What can I say about our journey home to complete our Florida/Georgia vacation of April 1984? We left Atlanta early, got home at about 8 p.m., went to sleep, woke up the next morning and went to school. The end.

We must have stopped to eat someplace along the way, but I don't remember where. We stopped at a gas station in which I saw a Turtles tape; when I mentioned it to the family, they said I should have alerted them and we could have bought it (we had seen the Turtles the summer before at ChicagoFest). It was a pure driving day, and my dad pushed to get us home. The end.

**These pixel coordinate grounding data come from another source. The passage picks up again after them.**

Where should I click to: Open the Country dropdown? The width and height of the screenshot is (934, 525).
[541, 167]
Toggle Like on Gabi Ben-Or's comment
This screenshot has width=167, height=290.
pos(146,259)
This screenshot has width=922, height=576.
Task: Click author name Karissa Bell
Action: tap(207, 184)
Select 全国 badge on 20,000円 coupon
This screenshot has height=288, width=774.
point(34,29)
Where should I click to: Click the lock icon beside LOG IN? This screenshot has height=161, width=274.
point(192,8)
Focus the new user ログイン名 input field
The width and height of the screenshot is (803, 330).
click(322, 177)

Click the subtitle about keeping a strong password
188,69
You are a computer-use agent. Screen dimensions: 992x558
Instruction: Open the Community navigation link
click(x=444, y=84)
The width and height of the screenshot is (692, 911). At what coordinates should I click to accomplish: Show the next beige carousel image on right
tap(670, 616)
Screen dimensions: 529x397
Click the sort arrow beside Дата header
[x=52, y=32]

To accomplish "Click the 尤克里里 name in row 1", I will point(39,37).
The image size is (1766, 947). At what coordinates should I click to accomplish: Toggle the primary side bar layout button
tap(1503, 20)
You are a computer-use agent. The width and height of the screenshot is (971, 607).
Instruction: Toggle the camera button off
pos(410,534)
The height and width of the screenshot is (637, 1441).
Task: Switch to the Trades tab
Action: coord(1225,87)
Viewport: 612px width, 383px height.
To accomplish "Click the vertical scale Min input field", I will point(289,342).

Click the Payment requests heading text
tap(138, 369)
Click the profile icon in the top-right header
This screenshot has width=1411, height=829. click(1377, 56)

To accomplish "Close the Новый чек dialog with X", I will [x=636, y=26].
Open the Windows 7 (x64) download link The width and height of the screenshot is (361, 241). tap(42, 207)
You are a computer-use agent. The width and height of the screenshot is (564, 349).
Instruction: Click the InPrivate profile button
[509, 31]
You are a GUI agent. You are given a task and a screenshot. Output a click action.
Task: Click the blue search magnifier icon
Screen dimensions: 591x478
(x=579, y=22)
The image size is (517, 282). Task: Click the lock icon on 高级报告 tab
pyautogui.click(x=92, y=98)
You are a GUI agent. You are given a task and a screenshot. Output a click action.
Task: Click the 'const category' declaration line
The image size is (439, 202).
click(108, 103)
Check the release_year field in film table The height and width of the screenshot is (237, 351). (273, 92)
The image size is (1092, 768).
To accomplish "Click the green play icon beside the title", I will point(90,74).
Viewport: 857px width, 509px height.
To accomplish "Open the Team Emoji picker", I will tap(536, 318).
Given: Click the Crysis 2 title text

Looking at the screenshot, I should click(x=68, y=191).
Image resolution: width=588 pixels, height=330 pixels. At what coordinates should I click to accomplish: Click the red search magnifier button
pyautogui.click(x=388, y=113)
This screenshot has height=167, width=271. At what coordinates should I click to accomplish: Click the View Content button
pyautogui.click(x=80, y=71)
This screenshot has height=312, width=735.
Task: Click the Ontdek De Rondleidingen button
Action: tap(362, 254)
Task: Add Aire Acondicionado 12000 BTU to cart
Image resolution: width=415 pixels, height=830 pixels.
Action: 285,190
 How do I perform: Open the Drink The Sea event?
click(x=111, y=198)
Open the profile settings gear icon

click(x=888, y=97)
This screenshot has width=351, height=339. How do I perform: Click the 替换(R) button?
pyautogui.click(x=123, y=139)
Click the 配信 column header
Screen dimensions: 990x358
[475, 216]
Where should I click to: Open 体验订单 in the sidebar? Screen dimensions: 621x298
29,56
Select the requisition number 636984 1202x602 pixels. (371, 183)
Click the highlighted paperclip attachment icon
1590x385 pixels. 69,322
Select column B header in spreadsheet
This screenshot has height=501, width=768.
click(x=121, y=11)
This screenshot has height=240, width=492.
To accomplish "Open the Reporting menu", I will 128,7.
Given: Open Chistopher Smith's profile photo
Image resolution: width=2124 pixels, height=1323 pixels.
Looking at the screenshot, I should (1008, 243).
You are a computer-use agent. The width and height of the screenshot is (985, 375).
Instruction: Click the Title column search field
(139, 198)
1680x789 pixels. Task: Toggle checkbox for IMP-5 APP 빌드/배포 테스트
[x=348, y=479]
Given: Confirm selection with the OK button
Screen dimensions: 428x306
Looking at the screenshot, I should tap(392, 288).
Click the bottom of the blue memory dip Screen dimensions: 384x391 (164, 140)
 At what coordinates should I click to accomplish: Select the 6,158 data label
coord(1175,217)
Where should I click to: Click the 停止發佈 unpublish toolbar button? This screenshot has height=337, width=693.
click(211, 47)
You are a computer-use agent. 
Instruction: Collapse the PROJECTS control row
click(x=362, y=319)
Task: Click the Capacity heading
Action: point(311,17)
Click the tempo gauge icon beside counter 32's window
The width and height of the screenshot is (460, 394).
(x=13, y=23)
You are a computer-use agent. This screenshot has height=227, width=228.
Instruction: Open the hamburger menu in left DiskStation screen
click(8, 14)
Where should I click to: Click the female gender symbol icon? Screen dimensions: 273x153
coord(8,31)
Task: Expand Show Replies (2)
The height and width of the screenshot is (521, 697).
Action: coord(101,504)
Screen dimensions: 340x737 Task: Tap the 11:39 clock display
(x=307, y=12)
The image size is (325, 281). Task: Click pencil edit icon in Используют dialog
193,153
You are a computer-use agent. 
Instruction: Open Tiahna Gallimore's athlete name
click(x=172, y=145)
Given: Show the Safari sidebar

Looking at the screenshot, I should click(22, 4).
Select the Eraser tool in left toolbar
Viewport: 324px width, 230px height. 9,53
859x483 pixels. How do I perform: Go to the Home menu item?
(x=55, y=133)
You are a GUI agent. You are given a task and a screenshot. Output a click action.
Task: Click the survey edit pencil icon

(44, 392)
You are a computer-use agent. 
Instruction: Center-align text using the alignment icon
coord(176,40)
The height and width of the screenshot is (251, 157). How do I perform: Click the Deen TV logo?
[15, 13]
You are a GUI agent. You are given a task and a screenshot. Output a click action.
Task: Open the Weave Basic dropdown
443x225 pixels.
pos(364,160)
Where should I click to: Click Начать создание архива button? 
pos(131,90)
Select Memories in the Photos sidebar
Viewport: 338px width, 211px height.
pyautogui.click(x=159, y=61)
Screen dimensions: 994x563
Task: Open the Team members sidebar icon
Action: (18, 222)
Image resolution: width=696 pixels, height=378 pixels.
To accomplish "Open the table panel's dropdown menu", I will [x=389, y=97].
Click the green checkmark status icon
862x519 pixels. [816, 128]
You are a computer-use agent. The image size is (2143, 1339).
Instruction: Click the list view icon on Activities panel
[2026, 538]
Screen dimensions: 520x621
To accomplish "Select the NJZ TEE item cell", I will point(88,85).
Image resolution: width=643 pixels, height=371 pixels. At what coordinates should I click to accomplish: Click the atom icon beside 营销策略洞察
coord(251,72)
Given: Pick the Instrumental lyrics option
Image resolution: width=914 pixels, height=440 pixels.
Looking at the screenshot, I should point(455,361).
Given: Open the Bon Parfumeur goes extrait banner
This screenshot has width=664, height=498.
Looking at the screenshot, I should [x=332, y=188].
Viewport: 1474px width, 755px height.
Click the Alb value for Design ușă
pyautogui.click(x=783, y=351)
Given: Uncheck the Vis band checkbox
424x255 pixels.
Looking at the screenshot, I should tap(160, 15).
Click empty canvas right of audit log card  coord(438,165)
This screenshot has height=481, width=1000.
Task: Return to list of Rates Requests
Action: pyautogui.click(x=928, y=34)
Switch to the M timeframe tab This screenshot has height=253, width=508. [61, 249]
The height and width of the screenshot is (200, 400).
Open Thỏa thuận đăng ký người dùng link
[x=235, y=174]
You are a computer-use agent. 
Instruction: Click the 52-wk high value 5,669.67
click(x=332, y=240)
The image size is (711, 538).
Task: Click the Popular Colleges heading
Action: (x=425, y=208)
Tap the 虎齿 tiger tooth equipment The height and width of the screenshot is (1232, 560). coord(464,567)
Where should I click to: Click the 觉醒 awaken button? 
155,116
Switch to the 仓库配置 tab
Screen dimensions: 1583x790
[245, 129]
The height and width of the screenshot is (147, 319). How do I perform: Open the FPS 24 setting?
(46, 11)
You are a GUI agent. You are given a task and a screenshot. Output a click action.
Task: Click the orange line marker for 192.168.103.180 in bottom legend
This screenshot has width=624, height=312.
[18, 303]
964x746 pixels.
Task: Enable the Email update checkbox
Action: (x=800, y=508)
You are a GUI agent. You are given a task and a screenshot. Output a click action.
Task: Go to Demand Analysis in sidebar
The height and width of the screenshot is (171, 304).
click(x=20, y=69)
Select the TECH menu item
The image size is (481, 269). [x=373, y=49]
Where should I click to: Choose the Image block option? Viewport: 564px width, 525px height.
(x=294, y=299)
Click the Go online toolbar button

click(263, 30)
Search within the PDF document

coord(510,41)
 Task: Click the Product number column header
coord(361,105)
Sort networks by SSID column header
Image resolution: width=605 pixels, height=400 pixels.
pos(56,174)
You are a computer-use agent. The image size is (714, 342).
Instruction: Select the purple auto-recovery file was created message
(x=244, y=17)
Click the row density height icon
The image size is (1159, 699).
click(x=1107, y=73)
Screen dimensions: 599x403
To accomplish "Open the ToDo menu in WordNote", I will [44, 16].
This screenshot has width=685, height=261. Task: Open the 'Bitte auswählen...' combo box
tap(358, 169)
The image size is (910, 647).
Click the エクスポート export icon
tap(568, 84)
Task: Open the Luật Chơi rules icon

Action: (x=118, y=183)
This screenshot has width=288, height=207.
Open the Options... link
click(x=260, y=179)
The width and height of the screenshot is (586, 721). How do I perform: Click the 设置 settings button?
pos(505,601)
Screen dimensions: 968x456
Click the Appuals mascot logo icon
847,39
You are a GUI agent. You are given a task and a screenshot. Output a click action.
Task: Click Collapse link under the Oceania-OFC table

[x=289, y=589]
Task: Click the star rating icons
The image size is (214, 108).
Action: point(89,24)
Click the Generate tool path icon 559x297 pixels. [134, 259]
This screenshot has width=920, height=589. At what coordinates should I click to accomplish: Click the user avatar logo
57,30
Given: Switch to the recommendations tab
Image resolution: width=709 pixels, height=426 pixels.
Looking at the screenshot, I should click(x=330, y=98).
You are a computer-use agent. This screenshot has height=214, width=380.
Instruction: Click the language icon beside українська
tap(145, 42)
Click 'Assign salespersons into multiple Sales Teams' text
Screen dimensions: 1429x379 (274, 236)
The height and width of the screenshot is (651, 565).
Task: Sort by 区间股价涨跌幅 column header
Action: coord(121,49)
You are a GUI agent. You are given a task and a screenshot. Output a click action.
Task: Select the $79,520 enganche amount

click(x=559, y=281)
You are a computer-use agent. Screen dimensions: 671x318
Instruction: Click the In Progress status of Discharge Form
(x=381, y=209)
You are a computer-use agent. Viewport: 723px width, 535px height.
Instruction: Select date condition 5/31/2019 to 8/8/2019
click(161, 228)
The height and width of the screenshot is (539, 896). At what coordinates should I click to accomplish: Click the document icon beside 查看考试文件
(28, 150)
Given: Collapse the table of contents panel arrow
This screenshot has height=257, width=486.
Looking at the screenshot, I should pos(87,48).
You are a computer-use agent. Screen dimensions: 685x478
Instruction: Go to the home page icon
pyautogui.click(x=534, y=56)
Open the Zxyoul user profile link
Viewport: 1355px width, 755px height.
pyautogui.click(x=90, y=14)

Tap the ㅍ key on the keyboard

From all these posts I've written, it might seem I didn't have fun on this vacation. That's absolutely not true. The trip was great, a vacation we desperately needed, and one of the last real family adventures we had before my parents separated two years later. It just wasn't quite as wondrous as the first Florida trip two years earlier, and as an adult, it's not evoking the deeper memories as the other vacation. I have some theories why:

  • I said this in a previous post: The 1984 trip was more planned, more structured, and less seat-of-our-pants, let's-see-where-this-car-takes-us-next adventurous than 1982. There's something to be said for spontaneity, and with this trip, there was just a little less surprise.
  • I was a teenager, so naturally, I was less attuned with the wonder. I was already so sullen during my last few months of eighth grade that it was natural for it to spread to vacation. Thus, the memories aren't as intense because I didn't relish the experience quite as much.
  • Our 1984 trip wasn't new. The 1982 vacation was our first real vacation. See the above thought on lack of surprise. 
  • I was 13 and, well, maybe vacations with your family are just less fun at this age (I hope not, otherwise, we just have a few good ones left before Michael hits his teen years).
We were lucky that we took vacation when we did (again, my dad as a policeman was assigned whole weeks off and didn't get to choose as freely as other jobs do), because we got back on Palm Sunday, had 3 1/2 days of school, and were back on vacation for Easter break -- we just didn't go anywhere for that.

School resumed on April 30, and May whizzed by and I was no longer a grade schooler. This might have been the last hurrah of my true kid years; that summer flew past (and was a good summer), but then high school and life was so much different. So much changed. And other than a little three-day trip we took in summer 1985 (I sense another vacation post!), I wouldn't have another real vacation of more than a hundred miles away until college.

With that in mind, the 1984 vacation was important. And memorable. And great.